◆ Given records:

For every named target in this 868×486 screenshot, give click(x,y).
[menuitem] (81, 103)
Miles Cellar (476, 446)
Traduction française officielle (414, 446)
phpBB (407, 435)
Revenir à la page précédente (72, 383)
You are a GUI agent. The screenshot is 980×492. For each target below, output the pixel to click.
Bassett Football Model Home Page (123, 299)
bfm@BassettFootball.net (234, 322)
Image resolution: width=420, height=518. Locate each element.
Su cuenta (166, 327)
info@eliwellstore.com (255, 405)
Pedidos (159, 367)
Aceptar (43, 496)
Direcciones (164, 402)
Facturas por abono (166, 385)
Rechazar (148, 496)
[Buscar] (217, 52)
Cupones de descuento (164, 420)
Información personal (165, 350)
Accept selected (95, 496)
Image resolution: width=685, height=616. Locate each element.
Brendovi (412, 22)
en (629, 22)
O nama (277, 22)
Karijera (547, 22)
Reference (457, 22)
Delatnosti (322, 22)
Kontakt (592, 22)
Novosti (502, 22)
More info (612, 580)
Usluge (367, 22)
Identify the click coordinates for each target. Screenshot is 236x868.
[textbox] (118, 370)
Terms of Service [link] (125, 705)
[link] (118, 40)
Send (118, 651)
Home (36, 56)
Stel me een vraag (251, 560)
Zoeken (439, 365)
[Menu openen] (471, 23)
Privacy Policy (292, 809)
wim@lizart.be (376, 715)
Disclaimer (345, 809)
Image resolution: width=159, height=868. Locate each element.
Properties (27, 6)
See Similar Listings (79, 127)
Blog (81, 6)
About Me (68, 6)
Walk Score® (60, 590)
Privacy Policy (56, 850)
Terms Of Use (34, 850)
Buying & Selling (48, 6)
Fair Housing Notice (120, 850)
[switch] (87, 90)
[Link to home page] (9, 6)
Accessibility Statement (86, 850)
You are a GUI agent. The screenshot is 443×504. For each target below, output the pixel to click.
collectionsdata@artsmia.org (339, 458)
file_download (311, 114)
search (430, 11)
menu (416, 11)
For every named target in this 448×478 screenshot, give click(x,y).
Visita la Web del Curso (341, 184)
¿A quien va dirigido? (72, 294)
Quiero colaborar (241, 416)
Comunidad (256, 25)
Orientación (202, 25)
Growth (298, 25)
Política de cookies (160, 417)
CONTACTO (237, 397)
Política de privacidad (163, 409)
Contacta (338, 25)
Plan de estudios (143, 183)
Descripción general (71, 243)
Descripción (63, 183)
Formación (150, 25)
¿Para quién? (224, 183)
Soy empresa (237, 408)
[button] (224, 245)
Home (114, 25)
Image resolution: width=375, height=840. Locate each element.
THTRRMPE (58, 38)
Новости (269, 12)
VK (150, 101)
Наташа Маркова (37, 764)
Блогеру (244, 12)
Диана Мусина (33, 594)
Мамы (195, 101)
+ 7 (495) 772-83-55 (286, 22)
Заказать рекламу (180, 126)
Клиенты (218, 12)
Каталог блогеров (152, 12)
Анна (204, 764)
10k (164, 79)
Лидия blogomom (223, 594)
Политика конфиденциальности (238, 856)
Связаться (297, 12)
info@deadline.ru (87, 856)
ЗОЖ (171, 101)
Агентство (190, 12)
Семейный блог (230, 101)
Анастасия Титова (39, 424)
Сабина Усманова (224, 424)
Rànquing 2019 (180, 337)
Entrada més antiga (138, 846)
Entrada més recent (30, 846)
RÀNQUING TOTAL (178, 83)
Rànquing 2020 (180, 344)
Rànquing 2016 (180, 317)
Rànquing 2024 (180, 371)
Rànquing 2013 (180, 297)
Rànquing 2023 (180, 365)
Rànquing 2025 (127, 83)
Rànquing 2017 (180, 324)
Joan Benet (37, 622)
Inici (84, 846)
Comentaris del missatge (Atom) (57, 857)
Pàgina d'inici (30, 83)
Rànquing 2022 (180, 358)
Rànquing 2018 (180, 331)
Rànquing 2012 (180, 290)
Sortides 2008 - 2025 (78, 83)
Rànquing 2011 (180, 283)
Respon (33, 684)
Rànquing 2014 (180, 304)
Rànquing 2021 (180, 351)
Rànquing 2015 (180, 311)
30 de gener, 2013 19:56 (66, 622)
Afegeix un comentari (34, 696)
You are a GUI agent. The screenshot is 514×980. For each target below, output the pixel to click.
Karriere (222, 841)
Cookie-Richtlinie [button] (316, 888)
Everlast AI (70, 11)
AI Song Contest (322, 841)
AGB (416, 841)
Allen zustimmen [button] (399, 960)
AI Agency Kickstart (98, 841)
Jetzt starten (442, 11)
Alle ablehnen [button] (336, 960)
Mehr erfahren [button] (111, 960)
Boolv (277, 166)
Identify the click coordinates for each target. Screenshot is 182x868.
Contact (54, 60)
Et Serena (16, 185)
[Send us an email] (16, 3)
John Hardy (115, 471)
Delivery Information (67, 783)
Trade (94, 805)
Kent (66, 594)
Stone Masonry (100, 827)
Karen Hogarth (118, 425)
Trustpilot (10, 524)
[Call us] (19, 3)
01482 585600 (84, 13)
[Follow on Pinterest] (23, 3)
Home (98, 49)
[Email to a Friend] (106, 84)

◆ Work to complete:
Lay out every line of the data above as a JSON list of strings, with one string per line and no blank lines.

◆ Right answer:
[
  "For every named target in this 868×486 screenshot, give click(x,y).",
  "[menuitem] (81, 103)",
  "Miles Cellar (476, 446)",
  "Traduction française officielle (414, 446)",
  "phpBB (407, 435)",
  "Revenir à la page précédente (72, 383)",
  "You are a GUI agent. The screenshot is 980×492. For each target below, output the pixel to click.",
  "Bassett Football Model Home Page (123, 299)",
  "bfm@BassettFootball.net (234, 322)",
  "Image resolution: width=420, height=518. Locate each element.",
  "Su cuenta (166, 327)",
  "info@eliwellstore.com (255, 405)",
  "Pedidos (159, 367)",
  "Aceptar (43, 496)",
  "Direcciones (164, 402)",
  "Facturas por abono (166, 385)",
  "Rechazar (148, 496)",
  "[Buscar] (217, 52)",
  "Cupones de descuento (164, 420)",
  "Información personal (165, 350)",
  "Accept selected (95, 496)",
  "Image resolution: width=685, height=616. Locate each element.",
  "Brendovi (412, 22)",
  "en (629, 22)",
  "O nama (277, 22)",
  "Karijera (547, 22)",
  "Reference (457, 22)",
  "Delatnosti (322, 22)",
  "Kontakt (592, 22)",
  "Novosti (502, 22)",
  "More info (612, 580)",
  "Usluge (367, 22)",
  "Identify the click coordinates for each target. Screenshot is 236x868.",
  "[textbox] (118, 370)",
  "Terms of Service [link] (125, 705)",
  "[link] (118, 40)",
  "Send (118, 651)",
  "Home (36, 56)",
  "Stel me een vraag (251, 560)",
  "Zoeken (439, 365)",
  "[Menu openen] (471, 23)",
  "Privacy Policy (292, 809)",
  "wim@lizart.be (376, 715)",
  "Disclaimer (345, 809)",
  "Image resolution: width=159, height=868. Locate each element.",
  "Properties (27, 6)",
  "See Similar Listings (79, 127)",
  "Blog (81, 6)",
  "About Me (68, 6)",
  "Walk Score® (60, 590)",
  "Privacy Policy (56, 850)",
  "Terms Of Use (34, 850)",
  "Buying & Selling (48, 6)",
  "Fair Housing Notice (120, 850)",
  "[switch] (87, 90)",
  "[Link to home page] (9, 6)",
  "Accessibility Statement (86, 850)",
  "You are a GUI agent. The screenshot is 443×504. For each target below, output the pixel to click.",
  "collectionsdata@artsmia.org (339, 458)",
  "file_download (311, 114)",
  "search (430, 11)",
  "menu (416, 11)",
  "For every named target in this 448×478 screenshot, give click(x,y).",
  "Visita la Web del Curso (341, 184)",
  "¿A quien va dirigido? (72, 294)",
  "Quiero colaborar (241, 416)",
  "Comunidad (256, 25)",
  "Orientación (202, 25)",
  "Growth (298, 25)",
  "Política de cookies (160, 417)",
  "CONTACTO (237, 397)",
  "Política de privacidad (163, 409)",
  "Contacta (338, 25)",
  "Plan de estudios (143, 183)",
  "Descripción general (71, 243)",
  "Descripción (63, 183)",
  "Formación (150, 25)",
  "¿Para quién? (224, 183)",
  "Soy empresa (237, 408)",
  "[button] (224, 245)",
  "Home (114, 25)",
  "Image resolution: width=375, height=840. Locate each element.",
  "THTRRMPE (58, 38)",
  "Новости (269, 12)",
  "VK (150, 101)",
  "Наташа Маркова (37, 764)",
  "Блогеру (244, 12)",
  "Диана Мусина (33, 594)",
  "Мамы (195, 101)",
  "+ 7 (495) 772-83-55 (286, 22)",
  "Заказать рекламу (180, 126)",
  "Клиенты (218, 12)",
  "Каталог блогеров (152, 12)",
  "Анна (204, 764)",
  "10k (164, 79)",
  "Лидия blogomom (223, 594)",
  "Политика конфиденциальности (238, 856)",
  "Связаться (297, 12)",
  "info@deadline.ru (87, 856)",
  "ЗОЖ (171, 101)",
  "Агентство (190, 12)",
  "Семейный блог (230, 101)",
  "Анастасия Титова (39, 424)",
  "Сабина Усманова (224, 424)",
  "Rànquing 2019 (180, 337)",
  "Entrada més antiga (138, 846)",
  "Entrada més recent (30, 846)",
  "RÀNQUING TOTAL (178, 83)",
  "Rànquing 2020 (180, 344)",
  "Rànquing 2016 (180, 317)",
  "Rànquing 2024 (180, 371)",
  "Rànquing 2013 (180, 297)",
  "Rànquing 2023 (180, 365)",
  "Rànquing 2025 (127, 83)",
  "Rànquing 2017 (180, 324)",
  "Joan Benet (37, 622)",
  "Inici (84, 846)",
  "Comentaris del missatge (Atom) (57, 857)",
  "Pàgina d'inici (30, 83)",
  "Rànquing 2022 (180, 358)",
  "Rànquing 2018 (180, 331)",
  "Rànquing 2012 (180, 290)",
  "Sortides 2008 - 2025 (78, 83)",
  "Rànquing 2011 (180, 283)",
  "Respon (33, 684)",
  "Rànquing 2014 (180, 304)",
  "Rànquing 2021 (180, 351)",
  "Rànquing 2015 (180, 311)",
  "30 de gener, 2013 19:56 (66, 622)",
  "Afegeix un comentari (34, 696)",
  "You are a GUI agent. The screenshot is 514×980. For each target below, output the pixel to click.",
  "Karriere (222, 841)",
  "Cookie-Richtlinie [button] (316, 888)",
  "Everlast AI (70, 11)",
  "AI Song Contest (322, 841)",
  "AGB (416, 841)",
  "Allen zustimmen [button] (399, 960)",
  "AI Agency Kickstart (98, 841)",
  "Jetzt starten (442, 11)",
  "Alle ablehnen [button] (336, 960)",
  "Mehr erfahren [button] (111, 960)",
  "Boolv (277, 166)",
  "Identify the click coordinates for each target. Screenshot is 182x868.",
  "Contact (54, 60)",
  "Et Serena (16, 185)",
  "[Send us an email] (16, 3)",
  "John Hardy (115, 471)",
  "Delivery Information (67, 783)",
  "Trade (94, 805)",
  "Kent (66, 594)",
  "Stone Masonry (100, 827)",
  "Karen Hogarth (118, 425)",
  "Trustpilot (10, 524)",
  "[Call us] (19, 3)",
  "01482 585600 (84, 13)",
  "[Follow on Pinterest] (23, 3)",
  "Home (98, 49)",
  "[Email to a Friend] (106, 84)"
]